In Brief
The universe is much larger than we mere mortals are capable of comprehending, but seeing images illustrating its massive size can humble each of us in a way nothing else can.

Within Our Sights

If you really want a headache (the good kind), take a long look at the “photo” below. It’s not a photo of the cosmic microwave background radiation, which you can actually see for yourself if you change your television channel to one of the “fuzzy” stations. It’s not a collection of graphs of a cell structure, either.

Instead of telling you what it isn’t, how about I tell you what it is?

This is, well, everything. Everything we can see and observe, anyway.

Image Credit: WikiMedia

What you’re looking at is a map of known galaxies and superclusters in the “observable” universe, with the gaps between the structures contributing to the map’s cell-like structure. These gaps, or voids, are regions of space completely lacking in stars, galaxies, and clusters. The largest of these gaps (the Eridanus supervoid) is almost one billion light-years in diameter.

You and I and all the things we’ve ever known are smack in the middle of this image, along with the Local Group, which is a part of the larger Virgo Supercluster.

Since the speed of light is a constant in the vacuum of space, there is an outer edge to what is we can see in the cosmos from our location on Earth. Everything within this perimeter is known as the “observable universe,” and it is defined by a spherical boundary that stretches out from the Earth in all directions. The horizon of this boundary is about 46 to 47 billion light-years away from the center of the Earth, which means that the observable universe is close to 93 billion light-years across.

From Quark to Quasar: Measuring the Observable Universe

Of course, the universe is only estimated to be 13.7 billion years old, and as a “light-year” is the distance that light can travel in a year, how could the observable universe be 93 billion light-years across? Logically, light wouldn’t even have time to travel more than 13.7 billion light-years.

It seems confusing, but there is a simple explanation: the universe has expanded in all directions since the Big Bang. In this sense, the objects that are on the edge of the observable universe were once far closer to us than they are now. Moreover, since it has taken light from these objects so long to reach us, the objects we see at these far reaches are literally some of the earliest stars and galaxies to form in the young universe.

In fact, some of the stars that we are currently observing are no longer alive. Several new stars have likely cropped up, but their light hasn’t reached us yet, and by the time their light does reach us, this new batch will likely be in another location entirely.

Since the universe has been expanding indefinitely since the Big Bang, the number of objects seen in the observable universe will decrease with time. It will appear as if the universe is much smaller (and darker) than it currently is.
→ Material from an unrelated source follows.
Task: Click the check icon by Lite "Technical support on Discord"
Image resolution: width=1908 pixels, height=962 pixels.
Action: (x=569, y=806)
As objects travel farther away from us at ever-increasing speeds, their light will not have the proper amount of time to reach us.

This expansion, which, as mentioned, is going on in every direction, is also the reason our solar system appears to lie in the middle of the observable universe. In fact, there is no defined “center.” Every inhabited planet circling a distant star will look out into the universe and see that it is expanding away from them, giving them the impression that they are located right smack in the center of it all.

The Future of the Universe

Right now, the observable universe is thought to consist of roughly:

  • 10 million superclusters
  • 25 billion galaxy groups
  • 350 billion large galaxies
  • 7 trillion dwarf galaxies
  • 30 billion trillion (3×10^22) stars, with almost 30 stars going supernova every second

According to some mathematical estimates, based on the rate of expansion and some other estimated factors, if you scale the size of the observable universe (all 93 billion light-years of it) down to the nucleus of a single atom, the total universe would be about the size of the atom itself. This means that, if the estimates are correct, the total universe is 10 billion times larger than the size of the observable universe.

I know that was a bit hard to comprehend, but read it a few times and the overwhelming magnitude of it all will sink in.

The bombshell? It will continue to get bigger. 

From Quark to Quasar: Measuring the Observable Universe

Keep in mind that it’s impossible for us to know the exact size of the unobservable universe, so the above is an estimation. It could be, and likely is, much larger than that. It is also quite difficult to put an exact number on the stars, galaxies, clusters, and superclusters contained within the observable universe. In fact, a recent study has suggested that, for each galaxy observed at the horizon between the observable and unobservable universe, there may be hundreds still waiting to be found.

Basically, the universe is much larger than we mere mortals are capable of comprehending, but seeing images like the above can humble each of us in a way nothing else can.